-- Assignment --
Using the entries that follow, establish how many lines contain the word "Your" and give only that figure.

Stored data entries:

------------------------

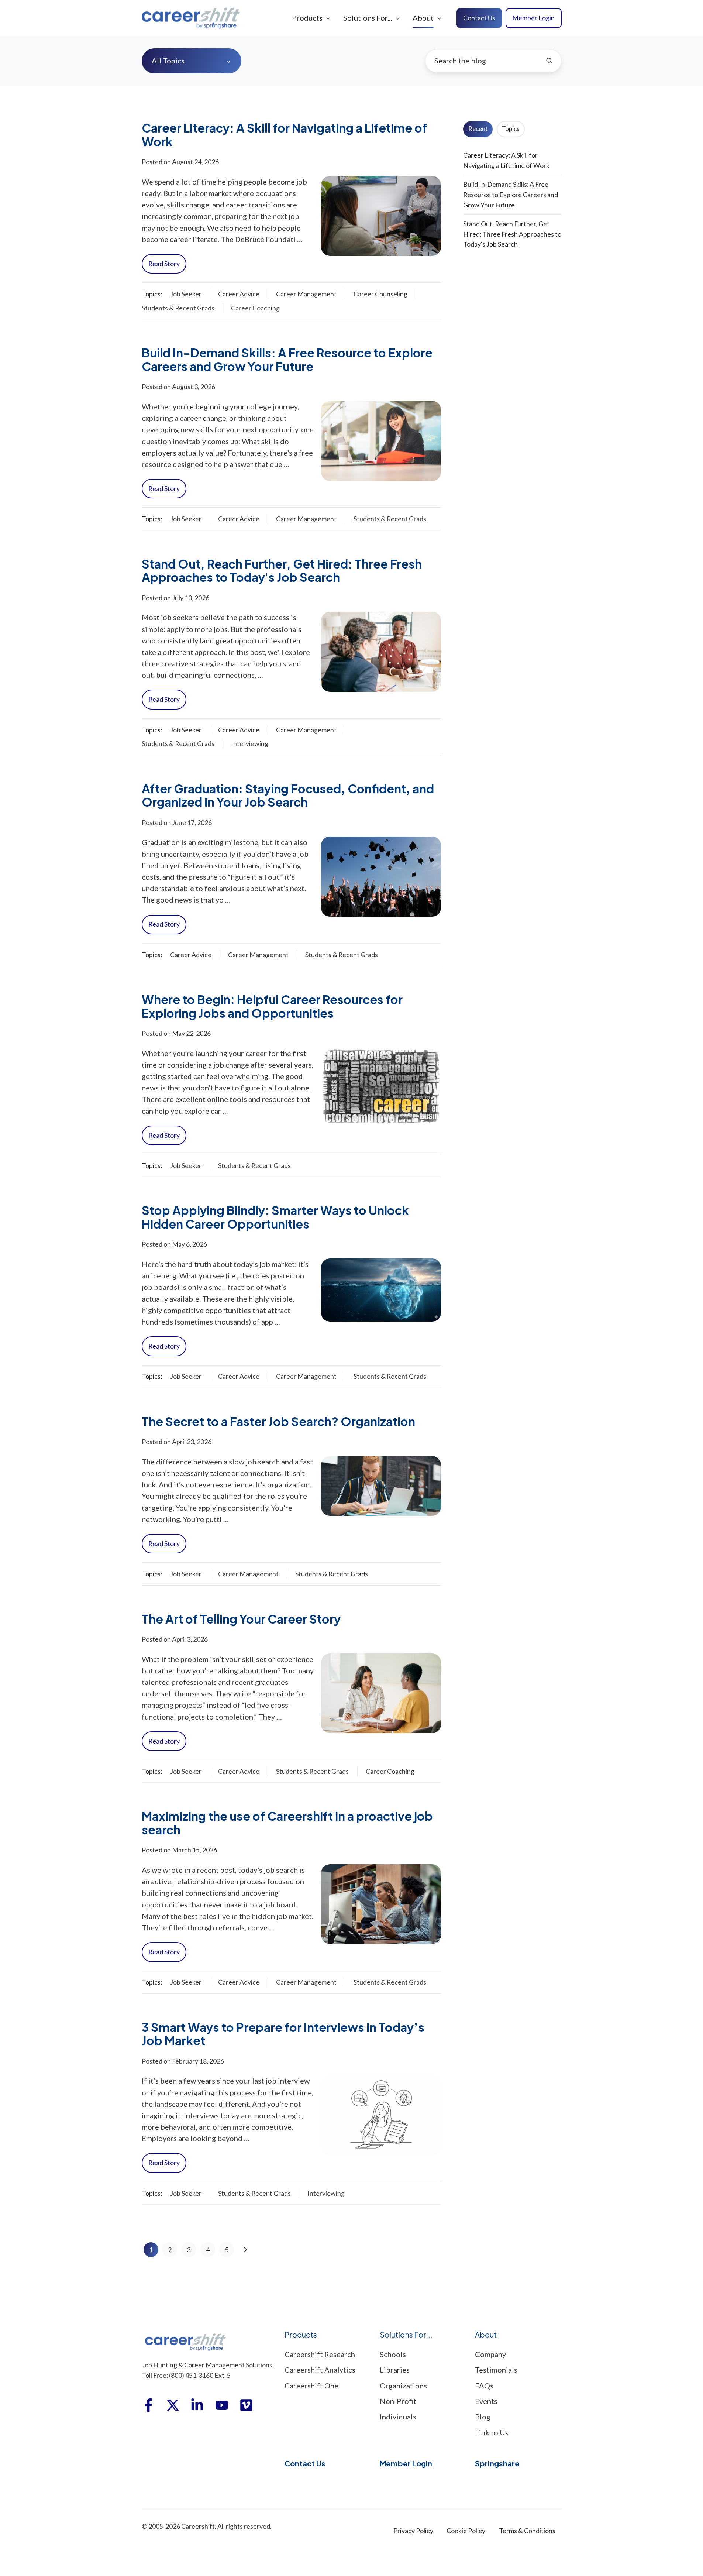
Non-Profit (398, 2401)
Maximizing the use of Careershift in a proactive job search (287, 1823)
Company (490, 2354)
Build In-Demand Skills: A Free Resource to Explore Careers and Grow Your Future (287, 359)
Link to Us (492, 2432)
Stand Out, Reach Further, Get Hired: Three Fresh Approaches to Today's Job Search (282, 570)
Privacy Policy (413, 2531)
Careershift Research (320, 2354)
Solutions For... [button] (367, 17)
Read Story (164, 264)
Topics (511, 129)
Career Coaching (255, 308)
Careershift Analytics (320, 2369)
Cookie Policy (466, 2531)
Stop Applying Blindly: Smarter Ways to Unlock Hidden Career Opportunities (275, 1217)
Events (486, 2401)
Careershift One (311, 2385)
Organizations (403, 2385)
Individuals (398, 2416)
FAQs (484, 2385)
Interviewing (249, 743)
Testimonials (496, 2369)
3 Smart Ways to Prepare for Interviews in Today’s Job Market (283, 2034)
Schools (393, 2354)
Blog (482, 2416)
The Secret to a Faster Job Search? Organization (278, 1421)
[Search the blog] (549, 60)
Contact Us (479, 18)
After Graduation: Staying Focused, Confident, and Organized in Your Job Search (288, 795)
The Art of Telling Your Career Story (241, 1618)
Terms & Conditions (527, 2531)
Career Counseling (380, 294)
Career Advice (238, 294)
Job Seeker (185, 294)
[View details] (148, 2405)
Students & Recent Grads (178, 308)
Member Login (533, 18)
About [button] (423, 17)
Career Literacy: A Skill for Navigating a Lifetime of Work (284, 134)
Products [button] (307, 17)
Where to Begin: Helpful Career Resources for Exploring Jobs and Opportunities (272, 1006)
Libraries (395, 2369)
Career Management (306, 294)
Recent (478, 129)
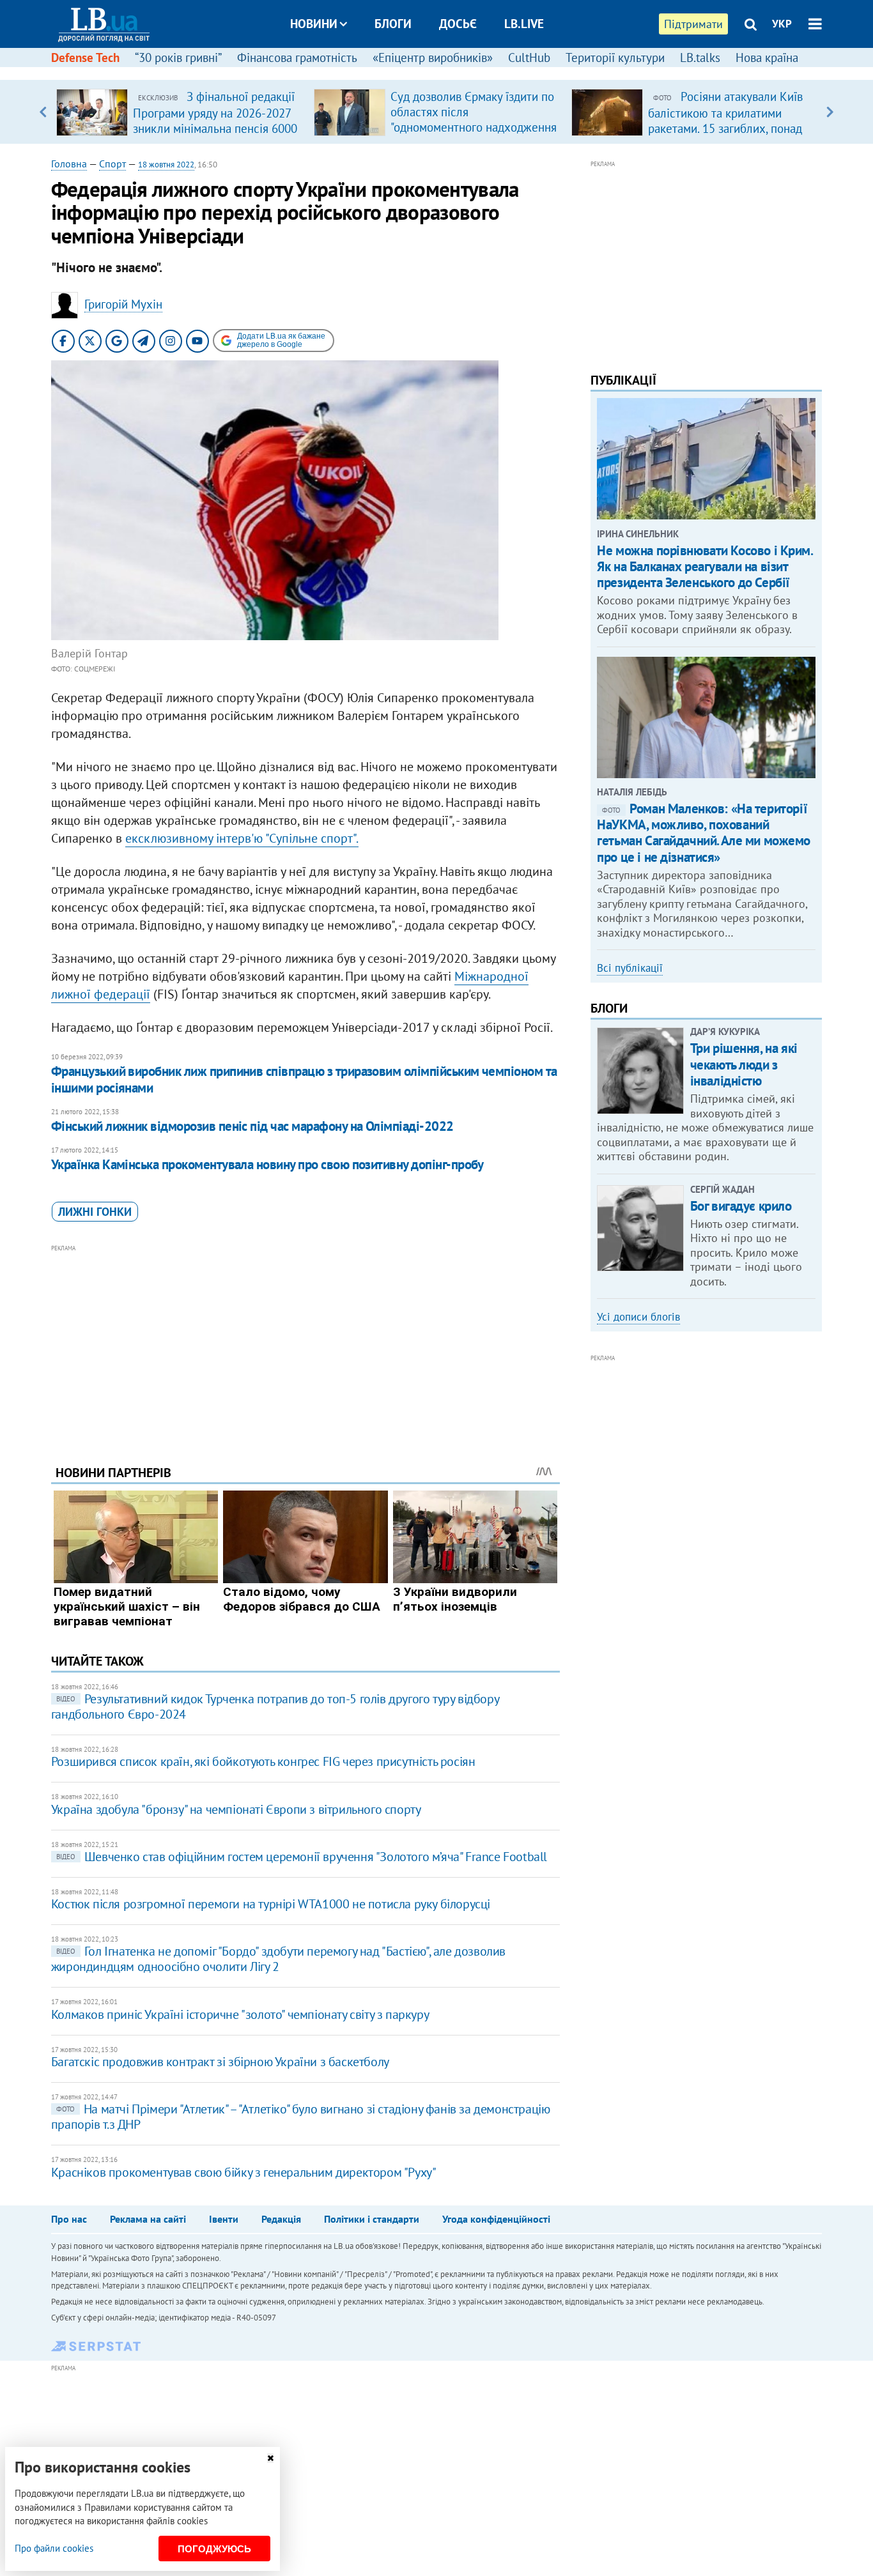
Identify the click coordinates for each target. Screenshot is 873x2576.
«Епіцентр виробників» (433, 57)
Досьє (458, 23)
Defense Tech (85, 57)
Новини (313, 23)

------------------------

-- Response for this exercise --
3